Consolidate general Google accounts with Google+ accounts.
From what I've read, this is the direction that Google is currently trying to take with Google accounts in general, and is part of the justification for requiring Google+ accounts to reply to YouTube comments and post reviews on the Google Play store and Android Marketplace (correct me if I'm wrong). A Google developer once went on a rant about how Google does products very well, but isn't so great at services. Perhaps Google+ is Google's answer to their "service" problem, in that it will act as a foundation for your interaction with other Google products, replacing the current obscenely general "Google Account."
Consolidate chatting services under Google+.
There's no reason why Google should have more than one chatting service. Unify all of them under Google+, and simply make them available from all other Google apps, much in the same way the Google+ "updates" box can be seen on the search page and in Reader.
Why does Google Earth exist?
I get that some companies find it useful for visualization purposes, but really, the only real difference I can see between Google Earth and Google Maps in general is that Google Earth has the images pasted onto a sphere, and Google Maps does not.
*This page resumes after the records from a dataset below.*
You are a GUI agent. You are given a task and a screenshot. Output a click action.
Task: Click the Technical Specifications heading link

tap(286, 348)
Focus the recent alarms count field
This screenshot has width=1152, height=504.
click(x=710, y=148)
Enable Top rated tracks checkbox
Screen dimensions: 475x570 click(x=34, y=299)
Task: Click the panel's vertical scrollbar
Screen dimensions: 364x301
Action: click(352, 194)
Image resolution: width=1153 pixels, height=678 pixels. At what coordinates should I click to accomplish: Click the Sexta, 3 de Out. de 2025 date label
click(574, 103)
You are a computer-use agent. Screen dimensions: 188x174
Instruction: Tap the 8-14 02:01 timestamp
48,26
Unify the two in holy matrimony, make Google Earth an option for the regular Google Maps experience (using WebGL technology, no more of this "Google Earth Plugin" nonsense), and still offer a Google Earth client as a download but which implements the same features as the web version does.
Make Google Map Maker not horrible.
Google Map Maker is riddled with problems, several of which I will address here. The first major problem is rendering. The Google Map Maker map can often become very cluttered when edits are saved, as it is pulling data from the regular Google Map and also data from the edit you have just made. Labels that are impossible to interact with will often show up on the map as well.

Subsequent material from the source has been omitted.